Здесь же находится одно из самых принципиальных и одновременно самых спорных мест трактата — переосмысление мусульманского титула Мухаммада как «Печати Пророков». Бахаулла отказывается понимать «печать» как безусловное хронологическое прекращение пророческого откровения. Поскольку все Явители, по его системе, составляют одну духовную реальность и каждый в своем явлении представляет одновременно начало и завершение религиозной эпохи, слова «первый» и «последний» не могут быть сведены к простой календарной последовательности. Он доходит до формулы: «И если все [Они] возгласят: “Я есмь Печать Пророков”, и это — не подлежащая сомнению истина». Именно здесь наиболее отчетливо видно, насколько радикальной является предлагаемая герменевтика. Текст Корана не отвергается, но включается в такую метафизическую модель, внутри которой его традиционное значение перестает препятствовать появлению последующего пророческого Откровения.
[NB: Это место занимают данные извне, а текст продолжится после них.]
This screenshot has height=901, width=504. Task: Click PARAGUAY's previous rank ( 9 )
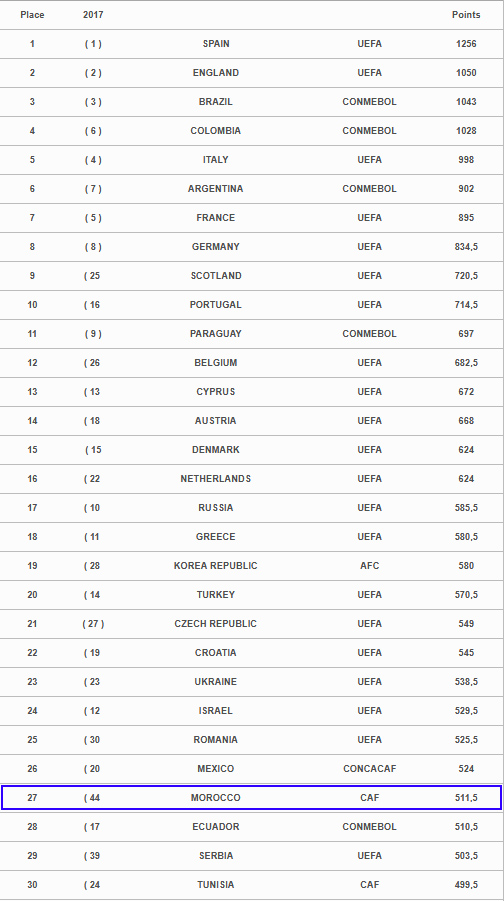click(93, 334)
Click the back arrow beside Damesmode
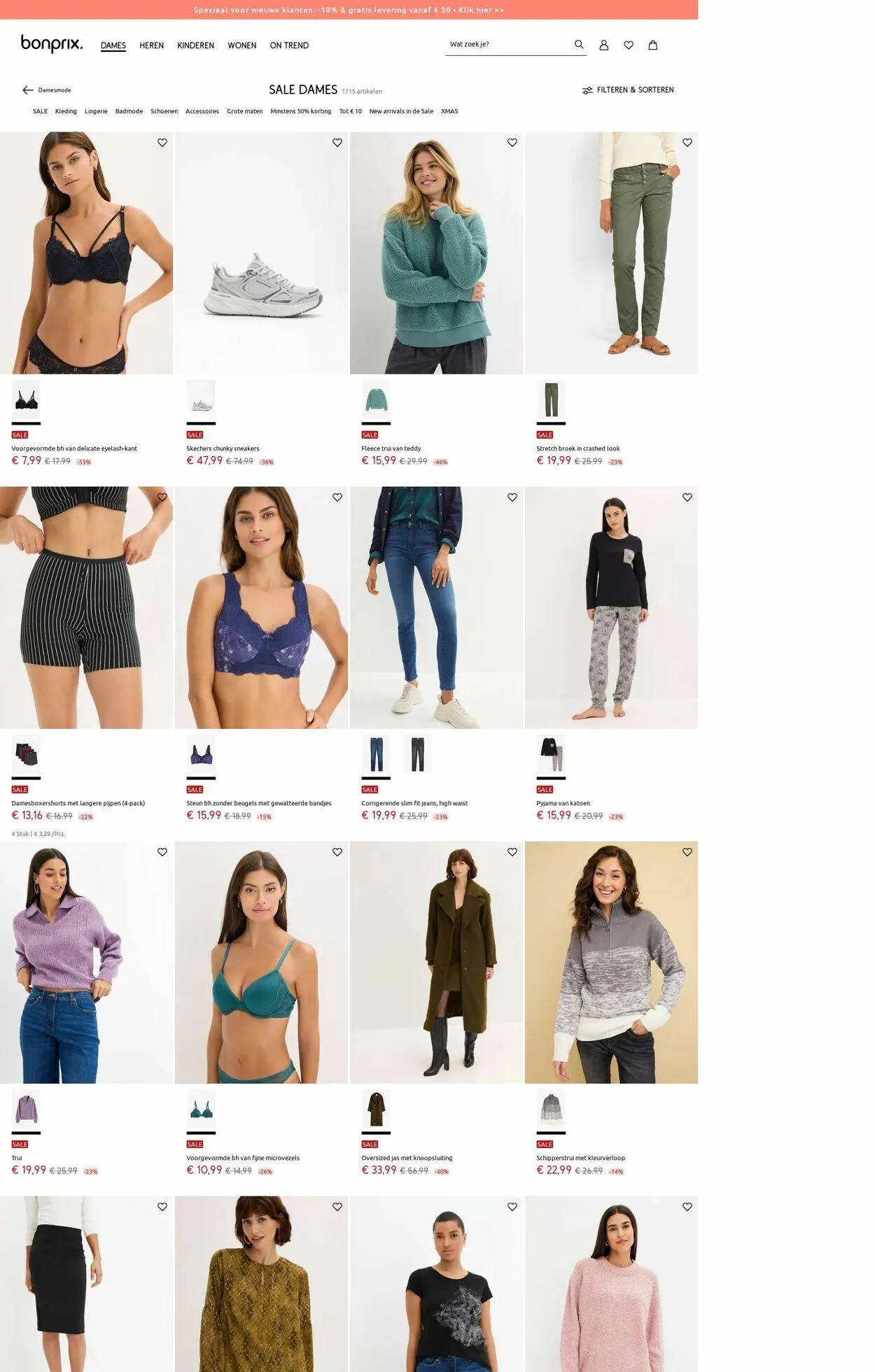 coord(28,90)
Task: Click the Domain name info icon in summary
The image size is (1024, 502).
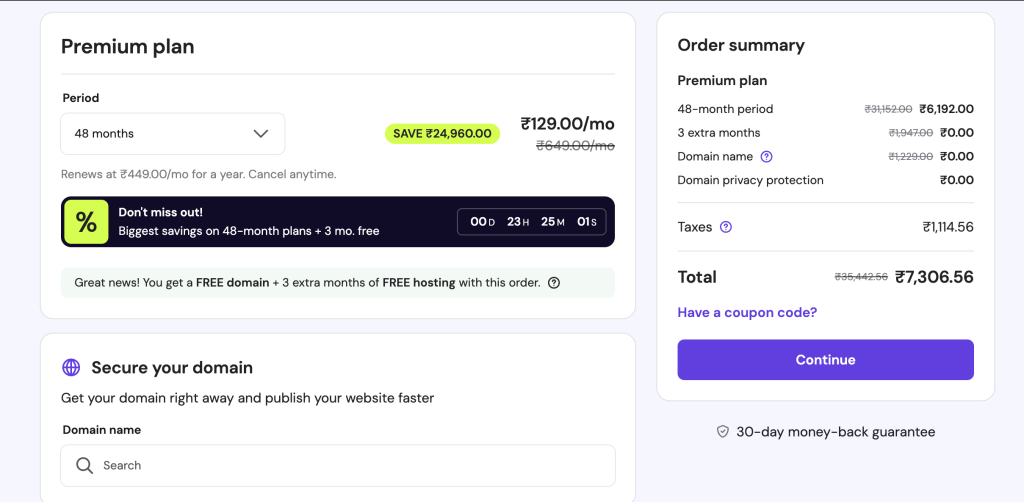Action: [767, 156]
Бахаулла, однако, не ограничивается метафизическими рассуждениями. Он постоянно возвращается к вопросу о критериях. Если традиционные пророчества могут быть поняты символически, а богословы способны ошибаться, каким образом вообще возможно проверить новое религиозное притязание? Его ответ состоит прежде всего в апелляции к самому явленному Слову. «Доказательство Его — стихи Его, свидетельство Его — Он Сам», — пишет он, продолжая кораническую идею текста Откровения как собственного чуда Пророка. Поэтому решающим свидетельством истинности Баба становится не физическое чудо и не исполнение всех народных мессианских ожиданий, а способность являть Писание. Бахаулла многократно противопоставляет Божью Книгу позднейшим преданиям, чья передача ненадежна и толкования противоречивы. Коран для мусульман, Байан для бабидов и Писание будущего Посланника выступают «градами» Божьего знания, в которых каждое поколение должно искать надежный критерий истины.
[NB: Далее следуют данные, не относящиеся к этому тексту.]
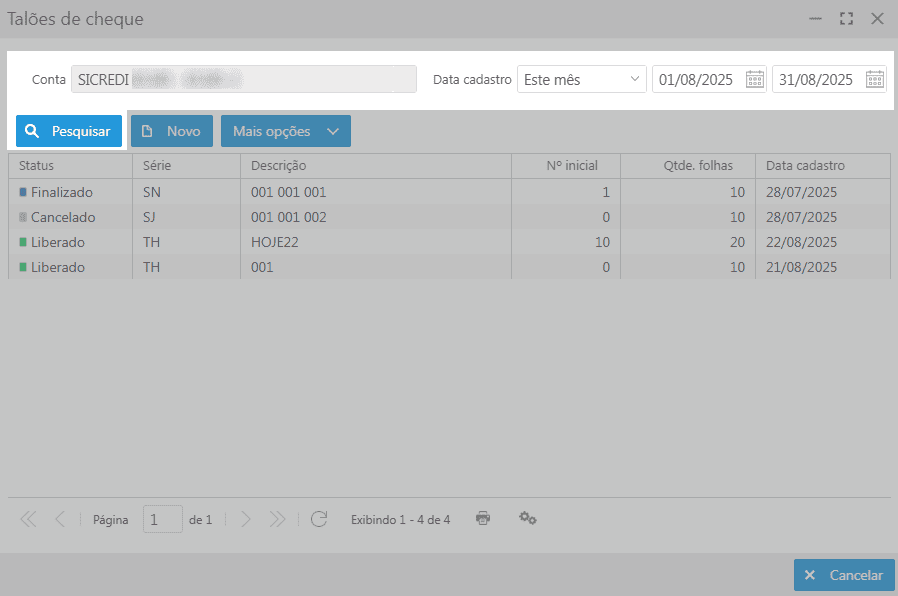Click the printer icon in pagination bar
Viewport: 898px width, 596px height.
click(x=483, y=518)
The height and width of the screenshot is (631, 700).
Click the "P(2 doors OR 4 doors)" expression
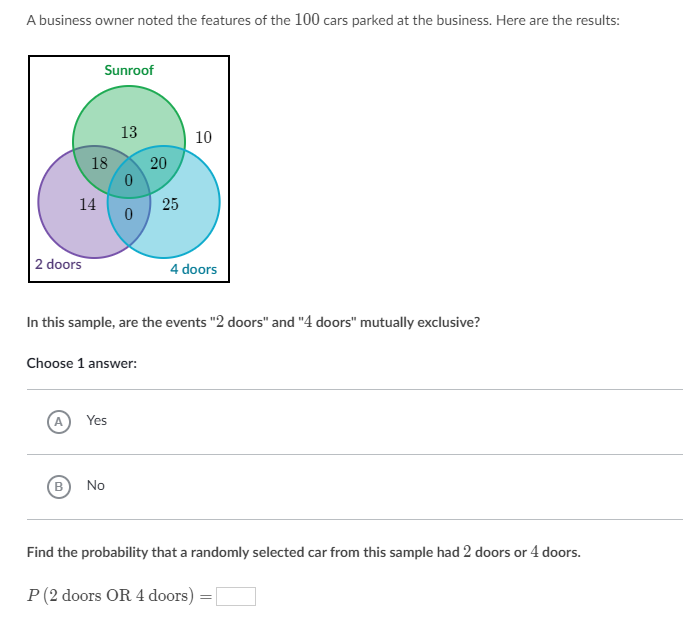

Этим объясняется и замечательный по духовной насыщенности фрагмент об «истинном искателе». По существу, Бахаулла предлагает не только набор интеллектуальных правил, но целую феноменологию религиозного поиска. Искатель должен освободиться от предубеждений, самолюбия, ненависти и пристрастия, не превозноситься над другими, соблюдать молчание, избегать злословия, довольствоваться малым, быть щедрым к нуждающимся, бережно относиться даже к животным, прощать согрешающих и не желать другому того, чего не желает себе. Только после такого очищения он способен различать истину и ложь подобно тому, как человек различает солнце и тень. В духовно-практическом отношении это один из сильнейших фрагментов книги. Здесь апологетический пафос уступает место мистической традиции исламского Востока, и «достоверность» раскрывается не как простая интеллектуальная уверенность, а как итог нравственного преображения.
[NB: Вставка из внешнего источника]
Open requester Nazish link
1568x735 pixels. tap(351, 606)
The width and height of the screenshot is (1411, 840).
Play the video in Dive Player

Отсюда трактат переходит к критике знания, лишенного духовного очищения. Особенно резкой становится полемика против шейхитского богослова Хаджи Мирзы Карим-хана Кирмани. Бахаулла высмеивает попытку сделать владение сложными дисциплинами — вплоть до алхимии и некоторых традиционных наук — необходимым условием понимания религиозных тайн. В этой полемике раскрывается фундаментальная демократическая интуиция его богословия: Божественная истина не может быть монополией узкой интеллектуальной элиты. Но одновременно именно здесь проявляется внутренняя напряженность системы. С одной стороны, Бахаулла чрезвычайно сложным образом истолковывает Коран, Евангелие и шиитские предания, предполагая немалую экзегетическую компетентность. С другой стороны, академическое или богословское знание регулярно объявляется потенциальной «завесой». Поэтому вопрос о том, каким образом отличить духовную проницательность от субъективной уверенности в собственном толковании, остается полностью не разрешенным.

Во второй половине трактата аргументация все более непосредственно направляется к доказательству миссии Баба. Бахаулла приводит имена ранних бабидских последователей, в том числе ученых и богословов, подчеркивая, что многие из них отказались от имущества, положения и самой жизни. Мученичество становится важным свидетельством искренности. Далее анализируются шиитские предания о Ка’име, о появлении нового Писания, о гонениях на его последователей, о событиях в Персии и о символических признаках грядущего явления. Важную роль играет указание на «шестидесятый год», то есть 1260 год хиджры, соответствующий 1844 году, когда Баб объявил о своей миссии. Бахаулла стремится показать, что события бабидской истории не опровергают шиитские пророчества, а, напротив, раскрывают их подлинное значение, если отказаться от поверхностного буквализма.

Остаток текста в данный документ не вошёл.